Pouvez-vous nous parler de votre processus de création ?

Il y a toujours 2 parties dans ce processus : une partie plus technique et l’autre plus impalpable qui fait appel à notre mécanique adorée des émotions. Tout comme un Chef commence avec le dessin d’une assiette ou un Pâtissier avec celui d’un gâteau et finit par donner vie à des émotions absolues. Je pense que l’amour du métier est nécessaire et qu’il est animé par une petite musique : celle des matières qui se combinent en accords et donnent naissance au parfum. Lorsque j’ai une idée, je crée une formule, je la pèse et je lui donne vie. 

Si je ne suis pas moi-même ému par un parfum que je crée, je ne le propose pas à mes clients.
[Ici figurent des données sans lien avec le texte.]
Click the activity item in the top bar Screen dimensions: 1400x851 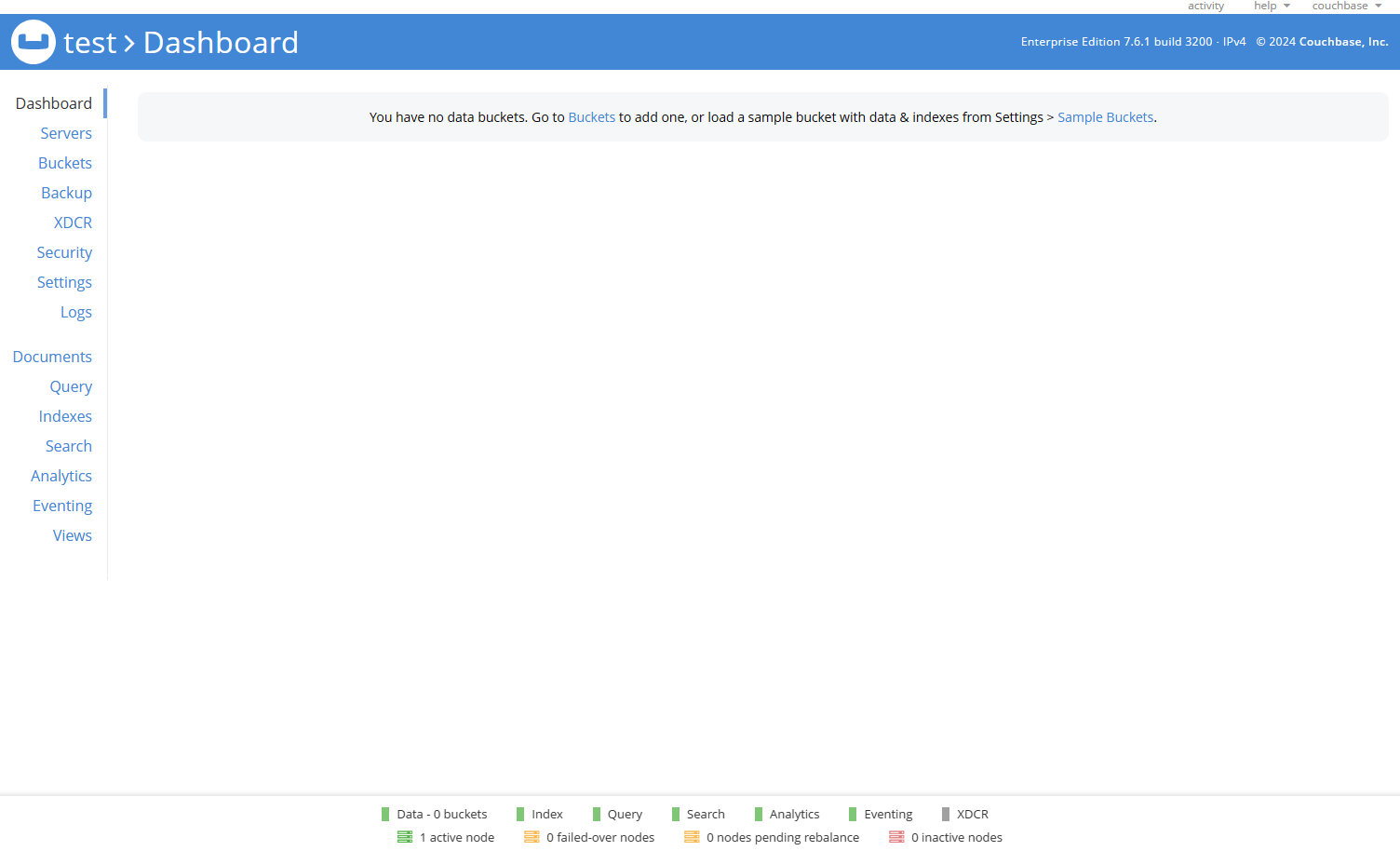[1205, 6]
Je souhaite qu’il soit achevé. Ainsi, j’ai décalé au mois d’Octobre la sortie de W/OOD ROSE, prévue initialement en Juin, car je n’en étais pas pleinement satisfait. Je vois la création comme une forme d’art.  

Aimez-vous collaborer avec d’autres créatifs, venant d’autres domaines ? 
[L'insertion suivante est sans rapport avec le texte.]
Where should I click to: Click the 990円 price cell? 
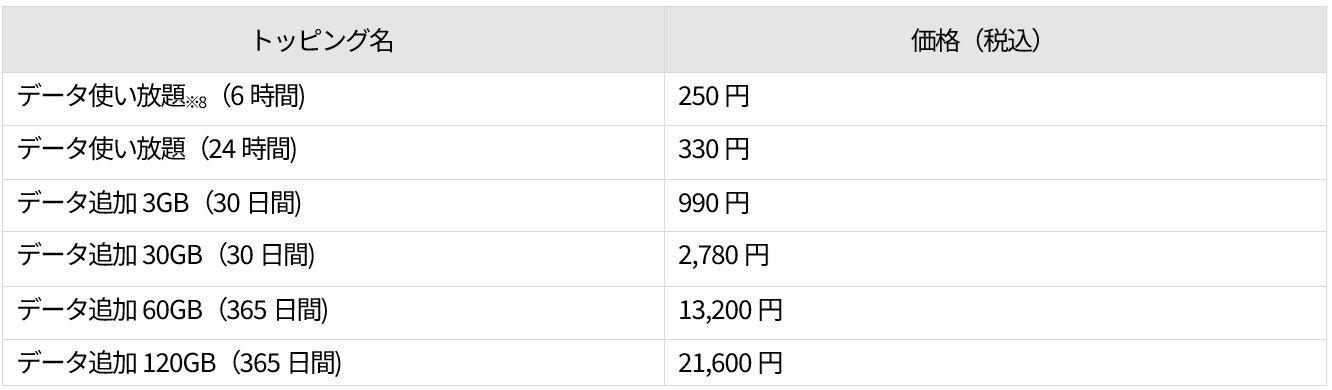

Oui, j’adore collaborer avec d’autres artistes ! Pour la  première présentation de ma marque dans un pop-up store, j’ai collaboré avec l’artiste Noé Two qui a réalisé une grande toile peinte, en prenant comme support 168 coffrets du parfum « L’Étoile et le Papillon ». Une belle rencontre visuelle de nos univers ! Chaque client repartait donc avec un parfum et en même temps un morceau de la toile d’un artiste coté. 
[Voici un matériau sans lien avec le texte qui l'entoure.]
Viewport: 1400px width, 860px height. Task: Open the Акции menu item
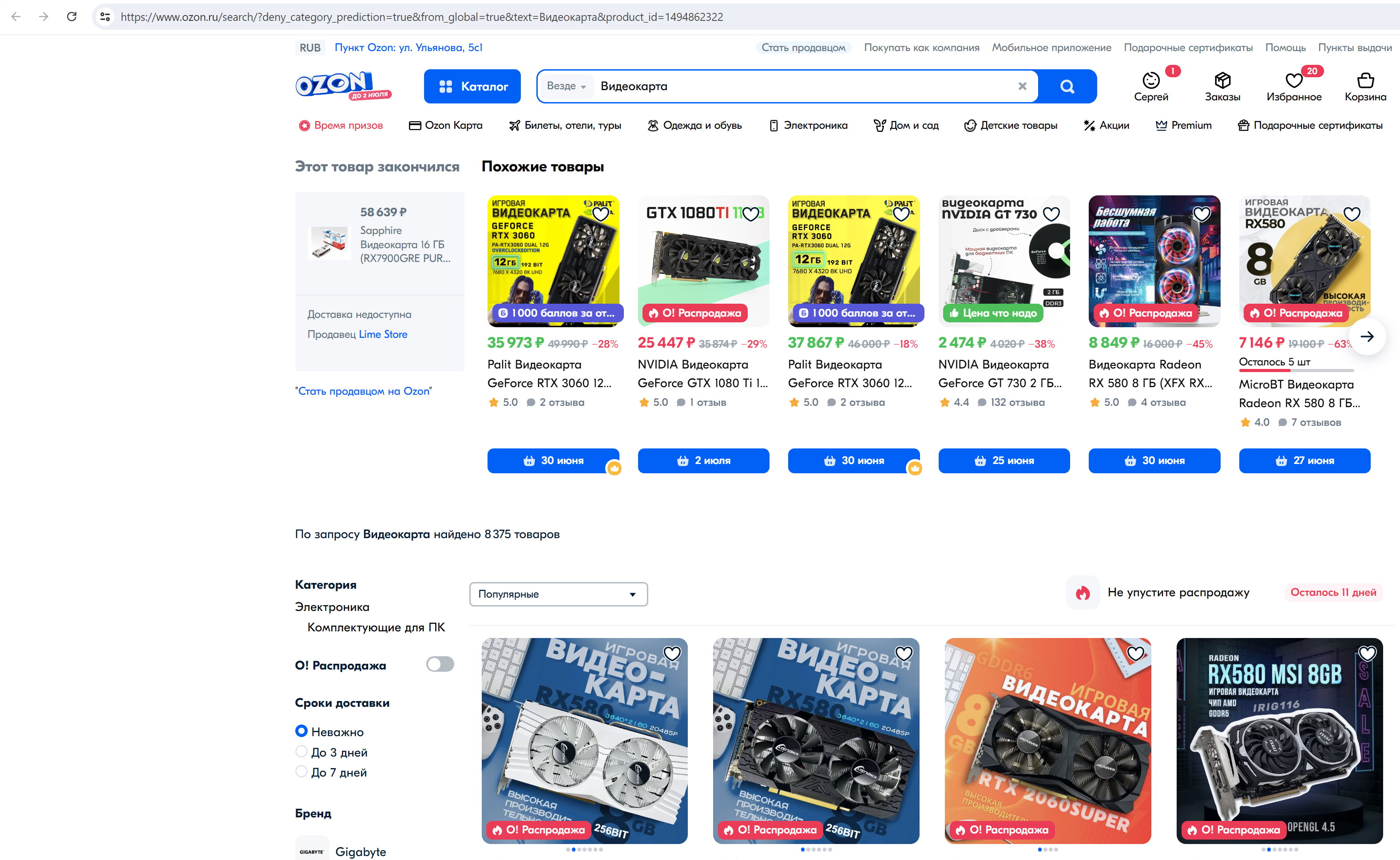pos(1106,125)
Je travaille régulièrement avec le pâtissier Pierre Hermé. Pendant 3 ans, nous avons écrit ensemble le livre «  Au cœur du goût » – Agnès Viénot Editions – 2012. Nous avons élaboré de multiples accords pour la pâtisserie, par exemple la Tarte Joy. Nous avons co-inventé la recette du Macaron au Jasmin. Associé au Macaron à la Rose, il reproduit l’accord olfactif majeur du parfum Joy de Patou. L’idée de départ était de partir d’une infusion de thé au jasmin et de s’en servir comme d’un arôme. Le Jasmin Sambac utilisé dans le thé se distingue du Jasmin Grandiflora utilisé pour le parfum et l’odeur diffère légèrement. J’y ai alors associé un Absolu de Jasmin naturel de Robertet. Une démarche très « parfumeur » alignée avec celle de Pierre Hermé, qui a élaboré l’accord Rose-Framboise-Litchi d’Ispahan.